Affaire Bygmalion : la défense de Sarkozy dénonce une "manœuvre politique grossière"

Cette annonce intervient "le jour où s'ouvre le procès d'un ancien ministre de M Hollande (…) Cela démontre une fois encore la manœuvre politique grossière par cette démarche", estime Thierry Herzog, l'avocat de l'ancien président.

Le parquet de Paris a demandé mardi 30 août le renvoi en correctionnelle de Nicolas Sarkozy dans le cadre de l'affaire Bygmalion. Peu après l'annonce du réquisitoire ce lundi, l'avocat de l'ancien président, Thierry Herzog, a évoqué une "nouvelle manœuvre politique grossière qui ne résistera pas davantage que les autres à l'examen des faits". 

Pour la défense de Nicolas Sarkozy, le calendrier judiciaire de cette rentrée est d'ailleurs loin d'être anodin : l'ancien ministre Jérôme Cahuzac est en effet jugé à partir de ce lundi pour fraude fiscale et blanchiment, quatre ans après l'éclosion du scandale de ses comptes bancaires cachés en Suisse et à Singapour. 

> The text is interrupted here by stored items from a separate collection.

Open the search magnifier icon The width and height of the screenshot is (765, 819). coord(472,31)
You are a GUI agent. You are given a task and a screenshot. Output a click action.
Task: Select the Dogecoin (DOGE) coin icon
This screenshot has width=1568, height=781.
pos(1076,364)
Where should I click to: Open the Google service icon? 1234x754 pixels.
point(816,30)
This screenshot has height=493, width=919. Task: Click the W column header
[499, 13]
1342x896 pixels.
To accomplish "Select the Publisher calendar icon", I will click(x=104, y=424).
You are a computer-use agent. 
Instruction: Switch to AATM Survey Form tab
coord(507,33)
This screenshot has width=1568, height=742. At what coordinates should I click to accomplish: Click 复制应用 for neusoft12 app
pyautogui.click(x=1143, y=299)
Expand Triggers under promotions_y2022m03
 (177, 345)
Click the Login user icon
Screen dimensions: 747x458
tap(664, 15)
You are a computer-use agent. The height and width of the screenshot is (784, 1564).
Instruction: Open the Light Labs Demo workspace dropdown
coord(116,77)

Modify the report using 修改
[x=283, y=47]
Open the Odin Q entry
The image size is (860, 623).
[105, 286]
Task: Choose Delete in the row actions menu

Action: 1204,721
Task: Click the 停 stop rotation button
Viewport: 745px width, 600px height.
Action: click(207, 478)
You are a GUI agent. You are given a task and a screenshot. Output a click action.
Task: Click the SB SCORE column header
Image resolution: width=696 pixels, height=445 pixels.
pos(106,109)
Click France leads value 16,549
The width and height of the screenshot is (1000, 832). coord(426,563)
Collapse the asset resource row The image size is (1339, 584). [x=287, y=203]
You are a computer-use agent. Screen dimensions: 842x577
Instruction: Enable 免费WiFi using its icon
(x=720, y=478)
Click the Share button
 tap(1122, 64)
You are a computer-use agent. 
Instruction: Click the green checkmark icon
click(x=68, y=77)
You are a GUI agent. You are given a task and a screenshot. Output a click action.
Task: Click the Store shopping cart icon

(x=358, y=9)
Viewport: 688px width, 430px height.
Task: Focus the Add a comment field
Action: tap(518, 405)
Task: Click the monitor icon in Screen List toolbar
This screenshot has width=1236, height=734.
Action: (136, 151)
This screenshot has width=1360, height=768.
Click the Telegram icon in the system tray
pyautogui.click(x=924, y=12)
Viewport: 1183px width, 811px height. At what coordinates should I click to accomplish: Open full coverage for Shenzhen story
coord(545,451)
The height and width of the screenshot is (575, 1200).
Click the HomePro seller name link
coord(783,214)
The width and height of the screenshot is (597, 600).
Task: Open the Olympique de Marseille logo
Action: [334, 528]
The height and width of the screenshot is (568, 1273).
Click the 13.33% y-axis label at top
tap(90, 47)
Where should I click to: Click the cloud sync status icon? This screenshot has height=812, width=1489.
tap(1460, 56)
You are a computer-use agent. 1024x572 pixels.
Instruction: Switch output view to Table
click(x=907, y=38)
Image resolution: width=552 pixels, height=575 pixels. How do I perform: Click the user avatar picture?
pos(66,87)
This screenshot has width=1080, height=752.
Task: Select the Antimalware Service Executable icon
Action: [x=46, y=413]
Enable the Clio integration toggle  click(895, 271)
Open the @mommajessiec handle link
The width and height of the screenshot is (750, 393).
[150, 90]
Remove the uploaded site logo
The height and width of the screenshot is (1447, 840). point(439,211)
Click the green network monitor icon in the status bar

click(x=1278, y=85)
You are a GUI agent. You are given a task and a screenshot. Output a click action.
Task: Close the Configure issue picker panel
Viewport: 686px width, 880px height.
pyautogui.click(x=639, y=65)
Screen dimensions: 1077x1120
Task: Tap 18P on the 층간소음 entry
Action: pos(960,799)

Cette annonce intervient "le jour où s'ouvre le procès d'un ancien ministre de M Hollande (…) Cela démontre une fois encore la manœuvre politique grossière par cette démarche", estime Thierry Herzog. 

L'avocat rappelle par ailleurs que les faits pour lesquels le parquet de Paris a demandé le renvoi en correctionnelle de Nicolas Sarkozy ont "déjà été sanctionnés par le Conseil constitutionnel", qui avait rejeté le compte de campagne du candidat. 

"Au mépris de toutes les règles de droit, le parquet de Paris requiert le renvoi du président Nicolas Sarkozy pour des faits pour lesquels il n'a pas été mis en examen (…) Le parquet n'a pas pris la peine d'attendre le délai au terme duquel doivent être prise en compte les observations et les demandes des différentes personnes concernées par cette procédure", regrette également Thierry Herzog.

Le renvoi de Nicolas Sarkozy en correctionnelle dépend désormais de la décision des deux juges d'instruction chargés du dossier, Serge Tournaire et Renaud Van Ruymbeke, dont les divergences dans cette affaire sont connues. Selon différentes sources, Serge Tournaire serait favorable au renvoi de Nicolas Sarkozy en correctionnelle, mais Renaud Van Ruymbeke estime quant à lui que les preuves sont insuffisantes.